Tuscany to Sicily in three blocks
It happens in Hollywood, it happens in real estate and now it’s happening in Brentwood. It’s a kind of copycat syndrome. In movies, they’re called sequels. In real estate, it’s called gentrification. In Brentwood, it’s called an explosion in Italian restaurants.
Just a month ago, when Pecorino opened in the former Zax location, it became the 17th Italian restaurant in Brentwood. Clearly, even those who can choose to eat anything they wish are choosing to eat Italian, again and again and again.
In just about half a mile along the neighborhood’s main street, San Vicente, on either side of Barrington Avenue, there are nine Italian restaurants: La Scala Presto, Osteria Latini, Palmeri Ristorante, Pecorino, Pizzicotto, Toscana, Vincenti, Frankie & Johnnie’s New York Pizza and Pasta and California Pizza Kitchen. A few doors south on Barrington, there’s the 6-month-old Sor Tino (in the former Rosti spot).
Trot up Barrington Avenue to Brentwood Village, and you’ll see four more: San Gennaro Cafe, Divino, Maria’s Italian Kitchen and Ristorante Peppone.
A little farther west, there are three clustered around the corner of San Vicente and 26th Street -- Pane Fresco, Amici and Louise’s Trattoria. (OK, Amici and Louise’s are on the west side of 26th Street, technically putting them in Santa Monica, but who’s counting?)
Italian restaurants are spreading faster than you can say pasta pomodoro. Within blocks of each other, three new restaurants have opened in the last six months: Pecorino, Palmeri and Sor Tino. Fifteen months ago, neighbor Osteria Latini opened. It’s getting hard to keep them straight.

**Raw data:**
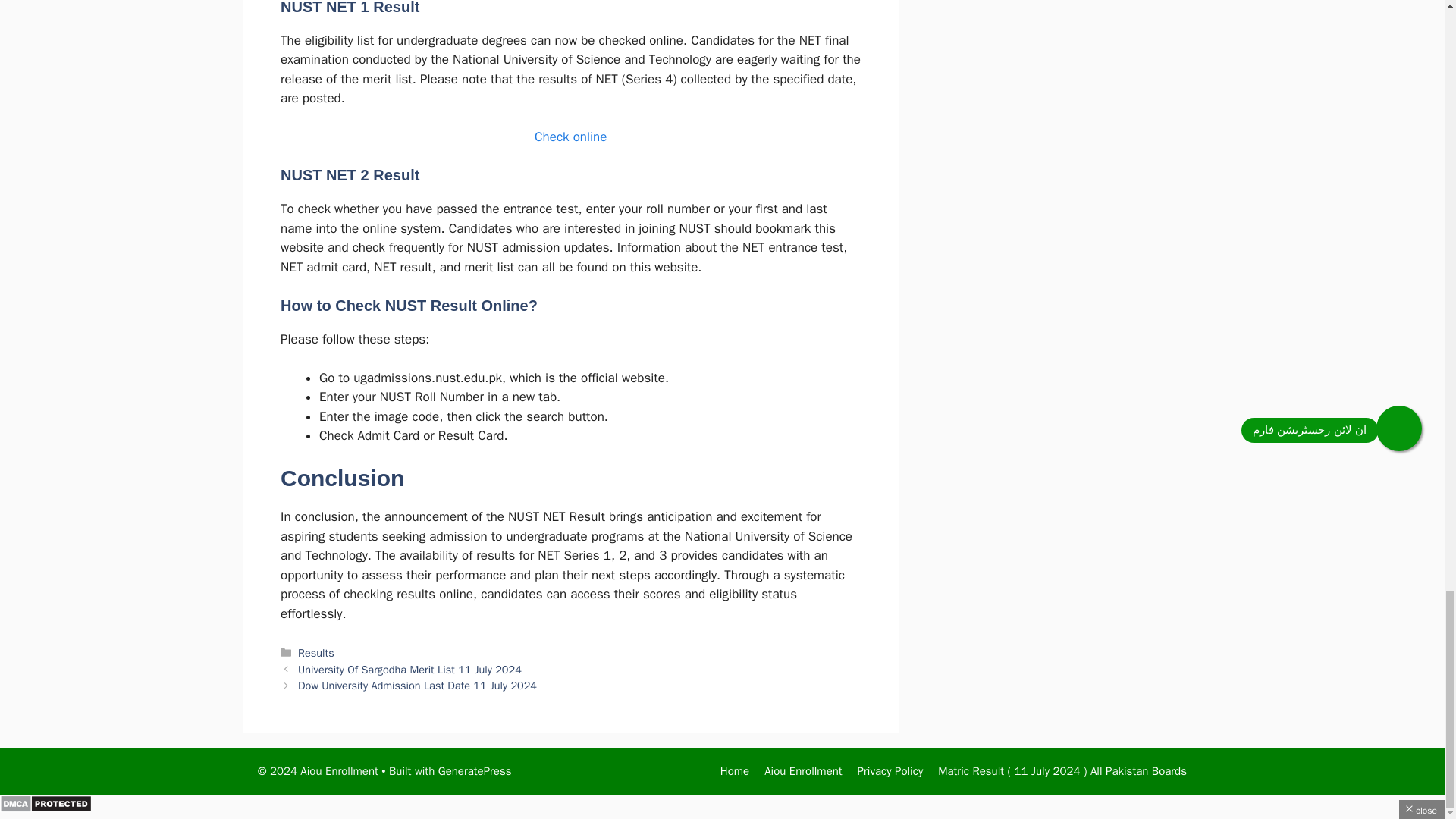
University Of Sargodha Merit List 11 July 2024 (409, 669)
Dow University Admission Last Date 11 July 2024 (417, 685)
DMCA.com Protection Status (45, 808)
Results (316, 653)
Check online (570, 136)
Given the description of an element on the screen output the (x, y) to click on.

**Exercises:**
a. List the Italian restaurants that the article on Brentwood's Italian restaurants places in Brentwood Village.
b. Extend the article on Brentwood's Italian restaurants, beginning after its final sentence.
The records have no connection to the article on Brentwood's Italian restaurants.

**Responses by task:**
a. San Gennaro Cafe, Divino, Maria's Italian Kitchen, Ristorante Peppone

b.
“You mean this isn’t Zax?” said one confused regular when he opened the menu on his first visit to Pecorino, where the lightning-quick, bare-bones remodeling barely concealed the old floor plan. One could be forgiven for confusing all of them, even though their proprietors insist that each is different.
Pecorino’s exposed brick walls, open kitchen and central Italian cuisine give it a casual, SoHo sensibility. With the nervous energy of a new father, co-owner Mario Sabatini warmly welcomes customers to his proud creation, an intimate restaurant with his chef and twin brother, Raffaelle, turning out the cuisine of their native Abruzzo. The 19 tables fill with neighboring business owners, wealthy producer types, foodie gal pals and curiosity seekers.
A few doors down is the 2-month-old Palmeri. Walk in the glass doors and you may encounter chef-owner Ottavio Palmeri speaking rapid Italian on the telephone a few feet away from the long granite bar and wood-burning grill and pizza oven. With its sleek, spare aesthetic, Palmeri is attracting urban sophisticates and native Italians, who linger over $12 pizza and cocktails at the bar, or who snuggle into a corner banquette for spaghetti with bottarga (Sicilian cured tuna roe), homemade cannelloni or unusual Sicilian wines.
Around the corner is Sor Tino, where chef Agostino Sciandri of Ago created a place that feels like a rustic Tuscan country house. Italian families linger over long Sunday lunches and couples huddle under heat lamps on the patio. It’s also one of the few to promote a takeout menu of four dozen items.
And Osteria Latini is an eclectic mix of Italian specialties created by chef-owner Paolo Pasio, a native of Trieste, northeast of Venice. The former owner of the Hollywood Canteen and the Mulholland Grill set up in the narrow space with 18 tables. He serves game -- venison and boar over polenta -- along with an ambitious menu of more than 30 specials a day.
“I work 24/7,” says Pasio, “because I love it.” And because he must.
For amazingly, despite the incredible concentration of Italian restaurants, business seems to be booming.
“I tell you what,” says Pasio. “Everybody is busy. Everyone is doing fine.”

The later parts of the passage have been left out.